A team led by scientists in the U.S. conducted an analysis into how BMP levels, measured in the urine, associate with Parkinson’s-linked genetic mutations. BMP, a fatty molecule, is known to both regulate and be affected by lysosomal function.
They used data from the Parkinson’s Progression Markers Initiative (PPMI), a large international study following patients and healthy people over time.
A total of 149 Parkinson’s patients with LRRK2 mutations, 76 patients with GBA1 mutations, 379 people without known disease-related mutations (sporadic Parkinson’s), and 190 healthy adults, as controls, were included in the study.
Additional groups of Parkinson’s carriers, people harboring a related genetic mutation but without the disease, also were analyzed: 197 carriers with LRRK2 mutations and 178 with GBA1 mutations.
BMP levels in the urine were similar between sporadic Parkinson’s patients and controls.
In turn, urinary BMP levels were significantly higher, between three to seven times, in people carrying LRRK2 mutations, regardless of whether they had Parkinson’s or were carriers, compared with sporadic Parkinson’s patients and healthy controls.
Similarly elevated levels were found in carriers of each of the two LRRK2 mutations included in the analysis, G2019S and R1441G.
People harboring a specific GBA1 mutation called N409S also had significantly higher urinary BMP levels relative to the sporadic Parkinson’s and control groups. However, the magnitude of this increase was “much smaller,” the researchers wrote — only about 40% higher. Other mutations in the GBA1 gene were not associated with altered urinary BMP levels.

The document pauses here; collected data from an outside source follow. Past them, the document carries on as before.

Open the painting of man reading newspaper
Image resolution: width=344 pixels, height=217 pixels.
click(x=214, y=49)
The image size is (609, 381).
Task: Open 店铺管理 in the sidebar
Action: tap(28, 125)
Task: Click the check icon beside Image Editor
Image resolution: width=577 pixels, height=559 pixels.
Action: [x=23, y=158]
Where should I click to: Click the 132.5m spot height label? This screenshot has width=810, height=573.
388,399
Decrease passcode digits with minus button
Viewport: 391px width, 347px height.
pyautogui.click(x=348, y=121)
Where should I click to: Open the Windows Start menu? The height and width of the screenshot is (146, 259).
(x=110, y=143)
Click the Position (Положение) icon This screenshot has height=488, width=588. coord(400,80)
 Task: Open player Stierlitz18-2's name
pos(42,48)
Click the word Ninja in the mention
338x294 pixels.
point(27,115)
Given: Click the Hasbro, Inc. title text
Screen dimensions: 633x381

These findings suggest that measuring BMP could help identify people with Parkinson’s-associated mutations, but would not be useful for detecting Parkinson’s itself since levels are also elevated in mutation carriers without the disease.

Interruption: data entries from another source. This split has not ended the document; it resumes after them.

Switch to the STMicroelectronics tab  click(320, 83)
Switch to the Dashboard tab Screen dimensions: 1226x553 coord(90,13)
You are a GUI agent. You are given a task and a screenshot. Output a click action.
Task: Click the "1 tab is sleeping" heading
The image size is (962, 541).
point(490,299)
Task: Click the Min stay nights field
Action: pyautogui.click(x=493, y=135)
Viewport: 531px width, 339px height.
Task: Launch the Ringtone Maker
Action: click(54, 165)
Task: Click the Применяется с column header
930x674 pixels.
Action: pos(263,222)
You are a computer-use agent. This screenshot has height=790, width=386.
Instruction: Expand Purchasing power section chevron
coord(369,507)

As such, “urine BMP is a trait, but not a state, marker” of Parkinson’s, the researchers wrote.
They also noted that the altered urinary BMP levels seen in people harboring LRRK2 or GBA1 mutations add to the growing body of research that suggests these genes play important roles in lysosome function.

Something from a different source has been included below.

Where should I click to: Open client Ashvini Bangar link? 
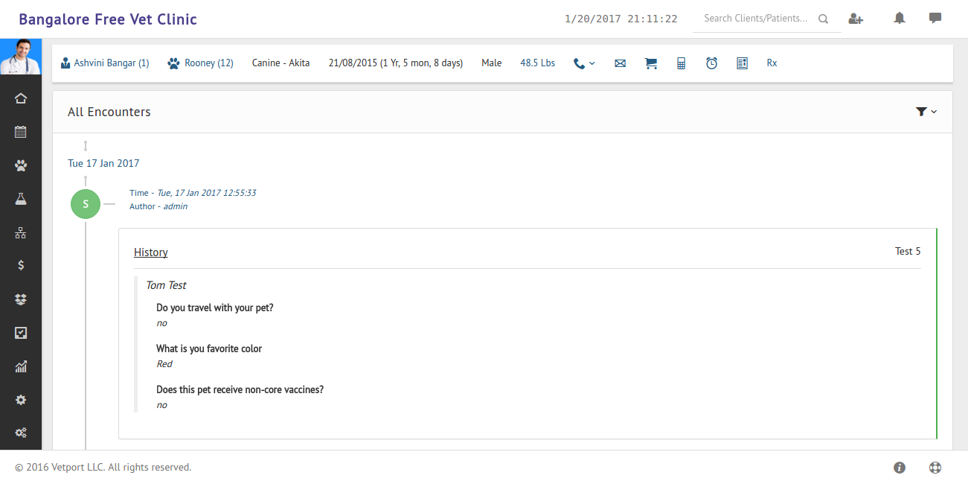(x=111, y=63)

No links evident between BMP levels and disease progression
Researchers conducted a series of statistical tests to see if urinary BMP levels at the study’s start (baseline) could predict disease progression over five years in terms of Parkinson’s-typical brain damage, symptom severity, and cognitive problems.
No significant associations existed between BMP levels and these clinical and imaging measures in any of the patient groups, results showed.
“We were not able to see the prognostic utility of baseline BMP on [Parkinson’s] progression … precluding its use for patient enrichment or monitoring disease progression,” the researchers wrote.
However, “it is noteworthy that the LRRK2 and GBA1 genetic [groups] in PPMI show the minimal progression on these clinical and [imaging] outcomes over 5 years since enrollment” in this international study, they added.
When looking at LRRK2 mutation carriers, the researchers also found that urinary BMP levels remained generally stable over two years.
Given the potential link between this fatty molecule and the function of Parkinson’s-linked genes, the scientists speculated that urinary BMP levels might be useful as a marker to assess the effectiveness of therapies specifically targeting these disease-linked mutations.